UK lawmaker murder suspect ‘had links’ to racist group
Thomas Mair, widely named suspect in Jo Cox shooting, reportedly purchased material from white supremacist National Alliance
The suspected killer of a British opposition lawmaker allegedly had links to a racist organization in the U.S. and, according to local media, possessed Nazi regalia in his home.
Thomas Mair, the 52-year-old man widely named by the U.K. media in connection with Thursday’s shooting of Jo Cox, was named by an Alabama-based civil rights group as a supporter of the U.S. white supremacist National Alliance.
The Southern Poverty Law Center (SPLC) published records on its website showing that between 1999 and 2003, Mair sent $620 to the National Alliance for books and periodicals, including such titles as Chemistry of Powder & Explosives and Improvised Munitions Handbook.
It came as The Guardian newspaper and the BBC reported police officers searching Mair’s home had found items of Nazi regalia and far-right literature.
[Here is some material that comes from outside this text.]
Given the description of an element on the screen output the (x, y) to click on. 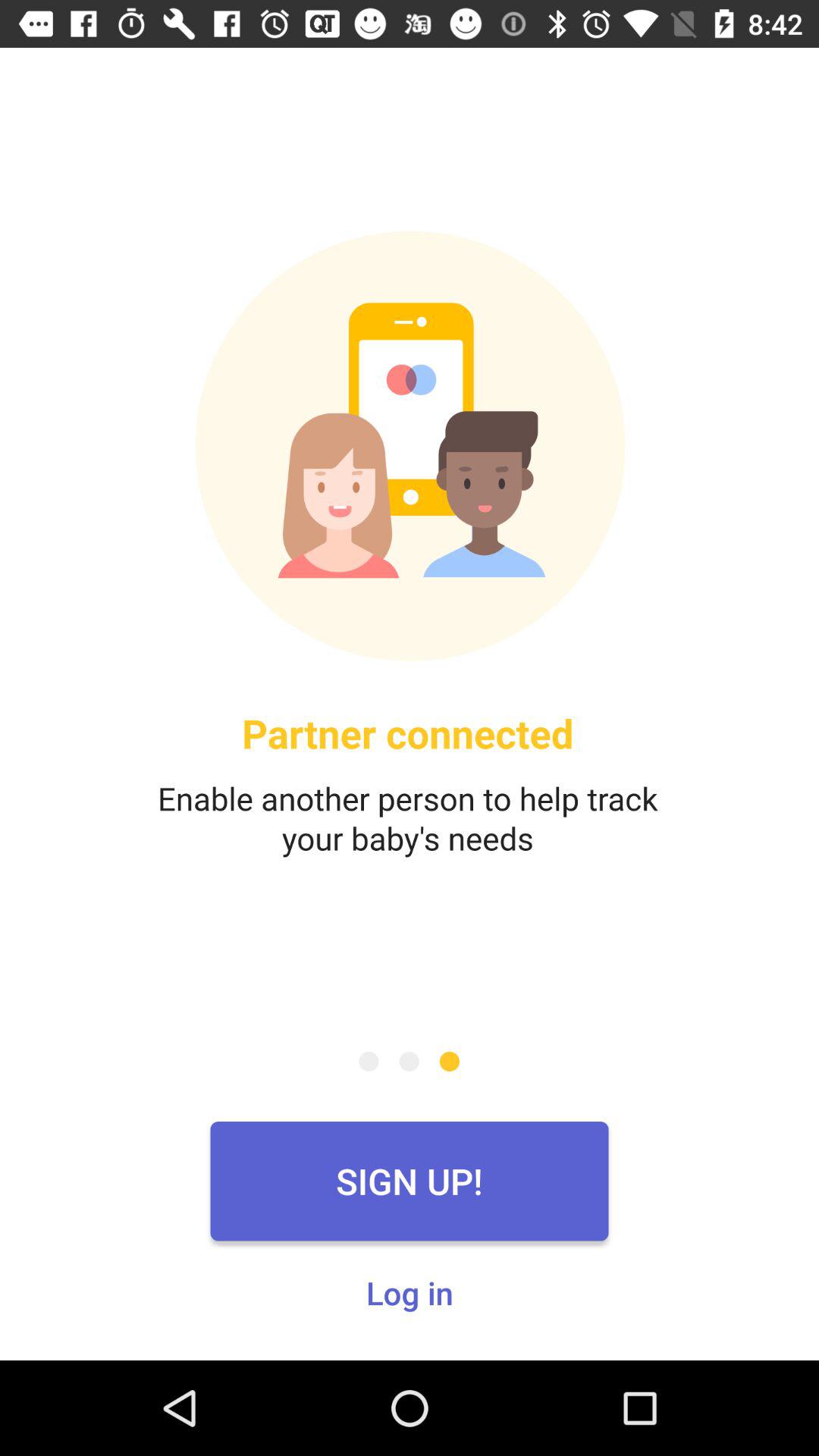
flip until the sign up! icon (409, 1181)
West Yorkshire Police confirmed at a news conference on Friday afternoon that the suspect’s links to right-wing extremism was “a priority line of enquiry which will help us establish the motive for the attack on Jo.”
Possible links to mental health services were also a “clear line of enquiry which we are pursuing,” acting Chief Constable Dee Collins said.
“Based on information available at this time, this appears to be an isolated but targeted attack upon Jo - there is also no indication at this stage that anyone else was involved in the attack,” she said. “However, we will be investigating how the suspect came to be in possession of an unlawfully held firearm.”
Collins said the suspect in custody had been deemed fit for interview by two specialist medical practitioners and detectives would continue to question him.
Cox, a Labour Party lawmaker, died after being shot and stabbed outside her constituency surgery in Birstall, northern England, on Thursday. Some witnesses reported hearing the male attacker shout “Britain first” or “put Britain first” - a possible reference to the far-right anti-immigration party Britain First.
Other witnesses said they did not hear those words and Britain First denied any link.
The National Alliance, described by the SPLC as “the once premier neo-Nazi organization in the United States”, was founded by the late William Pierce, whose novel The Turner Diaries about a truck-bombing by white supremacists was thought to have inspired the 1995 Oklahoma City bomber Timothy McVeigh.